= Throw the cat among the pigeons =

British idiom

Throwing (also putting and setting) the cat among the pigeons (also amongst the pigeons) is a British idiom used to describe a disturbance caused by an undesirable person from the perspective of a group.

Another use of the term is to "cause an enormous fight or flap, usually by revealing a controversial fact or secret", or in other words: to do something suddenly or unexpectedly which leaves the people worried or angry. The key point being the making explicit a controversial or precarious paradigm or settlement.

==History and usage==
The phrase originally referred to the disturbance likely to be created by putting a cat inside a dovecote (or dove house). This disturbance is caused by the cat's tendency to hunt and kill the birds, only made easier by their close proximity.

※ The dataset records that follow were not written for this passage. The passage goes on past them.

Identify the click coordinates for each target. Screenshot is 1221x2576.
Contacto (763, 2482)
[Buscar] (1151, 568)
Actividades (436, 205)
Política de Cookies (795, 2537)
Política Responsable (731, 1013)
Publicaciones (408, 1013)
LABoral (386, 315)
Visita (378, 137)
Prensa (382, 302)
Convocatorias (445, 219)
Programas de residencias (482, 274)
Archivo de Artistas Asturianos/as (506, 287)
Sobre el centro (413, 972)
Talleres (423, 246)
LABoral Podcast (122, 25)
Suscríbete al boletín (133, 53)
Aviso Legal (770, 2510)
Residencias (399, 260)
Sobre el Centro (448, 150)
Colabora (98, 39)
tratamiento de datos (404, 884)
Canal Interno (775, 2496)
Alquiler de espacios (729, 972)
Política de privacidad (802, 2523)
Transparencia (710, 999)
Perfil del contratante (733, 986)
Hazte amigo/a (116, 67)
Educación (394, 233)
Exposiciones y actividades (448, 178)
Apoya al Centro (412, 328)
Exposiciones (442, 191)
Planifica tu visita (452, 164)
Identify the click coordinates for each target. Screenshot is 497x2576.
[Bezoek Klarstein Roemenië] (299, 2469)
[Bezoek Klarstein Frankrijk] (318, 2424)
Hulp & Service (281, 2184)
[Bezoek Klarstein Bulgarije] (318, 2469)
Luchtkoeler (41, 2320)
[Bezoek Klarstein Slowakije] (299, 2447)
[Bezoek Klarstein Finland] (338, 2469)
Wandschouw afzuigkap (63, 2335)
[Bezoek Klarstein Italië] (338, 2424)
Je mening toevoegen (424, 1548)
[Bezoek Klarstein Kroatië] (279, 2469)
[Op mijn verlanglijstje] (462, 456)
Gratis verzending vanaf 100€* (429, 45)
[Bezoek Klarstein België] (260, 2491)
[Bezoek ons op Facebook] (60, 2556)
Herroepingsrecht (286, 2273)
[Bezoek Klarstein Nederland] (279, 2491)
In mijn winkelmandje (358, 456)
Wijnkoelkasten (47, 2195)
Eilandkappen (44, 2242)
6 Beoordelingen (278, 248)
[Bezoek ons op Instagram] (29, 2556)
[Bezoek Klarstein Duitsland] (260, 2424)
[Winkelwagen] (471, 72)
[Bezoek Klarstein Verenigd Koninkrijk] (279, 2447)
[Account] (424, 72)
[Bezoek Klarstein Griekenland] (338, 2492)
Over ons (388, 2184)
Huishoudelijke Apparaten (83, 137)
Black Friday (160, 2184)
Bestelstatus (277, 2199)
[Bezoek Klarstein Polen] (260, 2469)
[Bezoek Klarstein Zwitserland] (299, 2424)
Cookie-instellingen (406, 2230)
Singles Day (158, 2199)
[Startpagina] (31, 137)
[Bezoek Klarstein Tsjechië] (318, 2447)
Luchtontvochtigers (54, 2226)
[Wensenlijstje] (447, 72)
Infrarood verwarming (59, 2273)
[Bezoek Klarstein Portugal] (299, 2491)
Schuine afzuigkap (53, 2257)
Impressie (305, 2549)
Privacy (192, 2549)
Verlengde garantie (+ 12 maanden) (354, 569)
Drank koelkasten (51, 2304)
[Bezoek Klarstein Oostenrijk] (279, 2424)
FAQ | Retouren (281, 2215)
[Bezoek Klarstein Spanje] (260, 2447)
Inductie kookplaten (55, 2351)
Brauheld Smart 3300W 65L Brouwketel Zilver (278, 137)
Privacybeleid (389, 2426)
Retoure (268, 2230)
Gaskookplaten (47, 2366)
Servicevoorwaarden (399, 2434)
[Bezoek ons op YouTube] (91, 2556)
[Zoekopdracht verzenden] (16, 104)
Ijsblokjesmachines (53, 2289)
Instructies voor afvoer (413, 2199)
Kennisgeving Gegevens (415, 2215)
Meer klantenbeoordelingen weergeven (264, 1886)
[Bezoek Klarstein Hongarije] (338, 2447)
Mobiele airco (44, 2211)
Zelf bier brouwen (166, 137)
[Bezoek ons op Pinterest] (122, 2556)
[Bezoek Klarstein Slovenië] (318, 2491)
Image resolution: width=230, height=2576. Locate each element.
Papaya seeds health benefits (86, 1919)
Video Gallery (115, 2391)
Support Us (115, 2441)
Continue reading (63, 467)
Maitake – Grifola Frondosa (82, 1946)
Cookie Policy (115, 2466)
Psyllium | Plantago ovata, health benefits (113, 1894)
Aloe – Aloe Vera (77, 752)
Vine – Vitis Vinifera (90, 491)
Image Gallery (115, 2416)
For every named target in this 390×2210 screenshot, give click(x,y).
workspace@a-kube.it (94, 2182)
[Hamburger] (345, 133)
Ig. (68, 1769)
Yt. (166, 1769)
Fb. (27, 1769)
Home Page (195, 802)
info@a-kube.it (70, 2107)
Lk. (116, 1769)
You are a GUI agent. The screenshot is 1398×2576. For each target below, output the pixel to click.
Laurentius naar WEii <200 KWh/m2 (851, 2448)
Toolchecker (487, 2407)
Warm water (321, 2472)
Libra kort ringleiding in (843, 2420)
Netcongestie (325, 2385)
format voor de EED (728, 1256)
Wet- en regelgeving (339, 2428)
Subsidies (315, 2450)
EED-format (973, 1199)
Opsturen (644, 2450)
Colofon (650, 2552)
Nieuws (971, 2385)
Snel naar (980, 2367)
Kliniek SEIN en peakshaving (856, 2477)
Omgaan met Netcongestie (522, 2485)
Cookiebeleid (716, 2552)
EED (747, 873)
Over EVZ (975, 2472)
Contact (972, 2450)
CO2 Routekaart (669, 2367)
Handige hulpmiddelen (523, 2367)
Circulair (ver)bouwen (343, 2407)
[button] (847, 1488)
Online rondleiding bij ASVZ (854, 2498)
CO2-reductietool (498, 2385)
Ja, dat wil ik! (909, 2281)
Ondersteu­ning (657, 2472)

===Similarity in other languages and cultures===
In Dutch, the same meaning is expressed in the proverb "De knuppel in het hoenderhok gooien," literally translated to "Throwing the bat into the chicken shed." Whilst being similar to other idioms, in this case there is an element of aggression, and a power differential becomes the key element in the undesirability. The Spanish-language version of the phrase is alborotar a todo el palomar, "to disturb the dovecote". In Russian, there is a proverb similar in meaning "пустить козла в огород" (let a goat into the garden).

In colonial India, a popular pastime was to put a wild cat in a pen with pigeons. Bets would be made on how many birds the cat would bring down with one paw-swipe. The period of the British colonisation of India may have introduced this concept, and hence the phrase to the English language.

In French-language, similar meaning is expressed as "Jeter un pavé dans la mare" or "Lancer un pavé dans la mare", ("Throwing a cobblestone in the pond"). It illustrates a provocation disrupting a situation that is commonly considered as calm and established (pond represents calm water) while seeking for a reaction of those considering so (who are splashed by the pond content).

==In literature and the arts==
Cat Among the Pigeons (1959) is the title of a detective-fiction novel by English writer Agatha Christie.